Reader Request: The Pant Hem Dilemma

How to determine the perfect pant hem length for YOUR needs!

Image courtesy Banana Republic

Reader Kerry e-mailed me this question:

Whenever I buy new dress pants for work, I have to have the length altered. Each time, they languish in my bedroom while I try to determine which shoes I should wear to the tailor: should I wear the heels, the flats, the in-between shoes? If I have my pants shortened so I can wear flats with them, they will look silly with the heels and vice versa. But I don’t want to have a pair of pants for heels and a pair for flats, because a decent pair of pants is expense (plus tailoring) and I don’t want to have to buy “heels pants” and “flats pants.”

So, should I wear the middle of the road shoes (with just a bit of heel) when I go to the tailor and know that the pant length may be a bit off at either end of the shoe spectrum? Is it better to err on the side of the pants being a bit too long or a bit too short? Or am I supposed to suck it up and have shorter/longer pants depending on what shoes I want to wear?

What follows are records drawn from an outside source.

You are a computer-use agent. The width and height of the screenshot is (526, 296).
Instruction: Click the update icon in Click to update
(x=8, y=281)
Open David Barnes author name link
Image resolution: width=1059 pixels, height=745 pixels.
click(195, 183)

Am I over-thinking this?

So, pants. If you want the real answer, here it is: You need to have some dress pants that work for flats, and some that work for heels. You don’t have to buy two pairs of each pant style and get one hemmed for heels, one for flats … but if you want to look your polished and professional best, you need to relegate certain pairs to flats, others to heels. There are a larger variety of stylish hem lengths and styles now than ever before, but especially when it comes to dress pants there are guidelines that are widely followed: Trouser and wide-leg pants hemmed for heels should hit very close to the floor, about half an inch. These pants will not work when worn with flats because they will be so long that they’ll drag and get stepped on. Trouser and wide-leg pants hemmed for flats should hit very close to the floor, too, or create a slight gather at the top of the foot. These pants will not work when worn with heels because they’ll be too short to look appropriate and not quite short enough to look cropped or intentional.

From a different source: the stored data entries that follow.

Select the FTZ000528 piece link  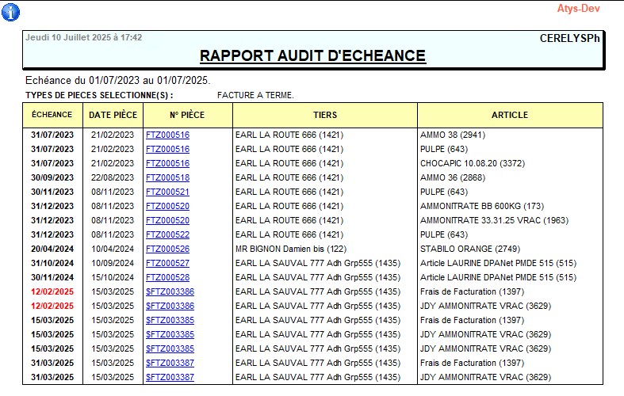coord(167,277)
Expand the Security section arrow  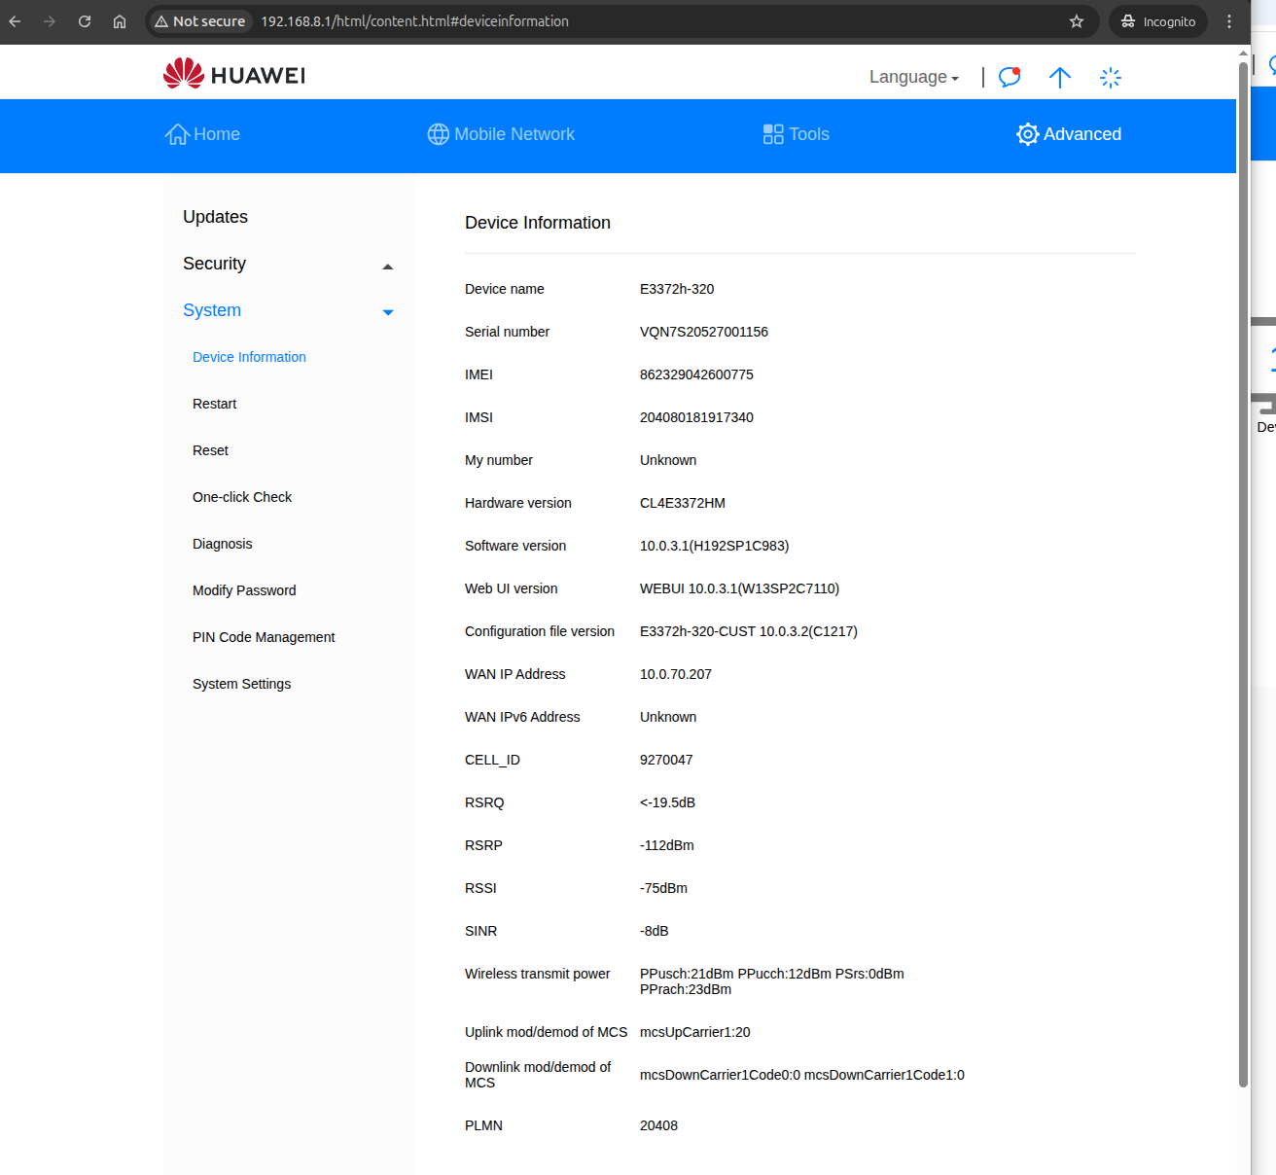388,266
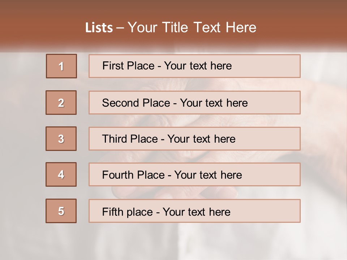Click the bold word Lists in title

pos(99,28)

There are workarounds, but they’re not ideal.

  • You can use hem tape to make your heels-length pants appear shorter
  • You can use these magnets to reversibly shorten pant hems, but they’re not terribly subtle
  • For casual pants, you can cuff without any tape or magnets

None of these solutions will allow for a pressed, crisp-looking hem on dress pants, so if you work in a dressy or conservative environment they might not work at all. For more casual workplaces, you could probably sneak ’em in.

What does this mean for tailoring? That you should decide in advance if the pants will be worn mainly with heels or flats, and bring your most-worn pair of shoes in that style to wear for measurements. A slight wedge or heel will likely work with both heels-length and flats-length pants in some cases, but true flats and true heels will look awkward worn with a hem that’s too long or short. I know it sucks, and makes it virtually impossible to know which pants to assign to which shoes.* But aside from the temporary fixes listed above (which mean you could hem everything for relatively high heels), that’s what I’d recommend.

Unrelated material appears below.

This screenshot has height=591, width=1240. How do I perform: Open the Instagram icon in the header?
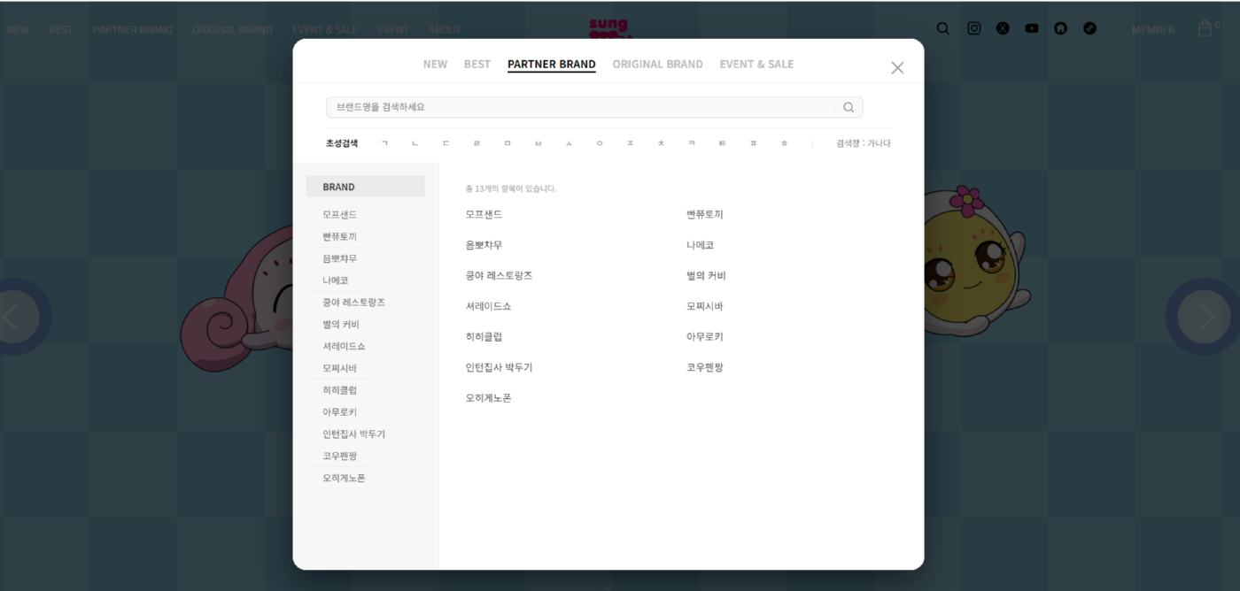pos(973,28)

How do you deal with pant hems? Do you stick to all flats or all heels to avoid the issue altogether? Bite the bullet and buy or thrift pants and get them hemmed to multiple lengths? Which shoes do you wear when getting your pants tailored? Any other temporary fixes or workarounds to suggest?

*Shoe choice can factor in. For instance, my straight leg pants don’t look right to my eye worn with flats, so I always keep them hemmed for heels. However this is subject to personal preference. I would never say that everyone should hem straight legs for heels. But if you can determine which pant styles work with which shoe heights/styles for your figure, that can help in hemming decisions.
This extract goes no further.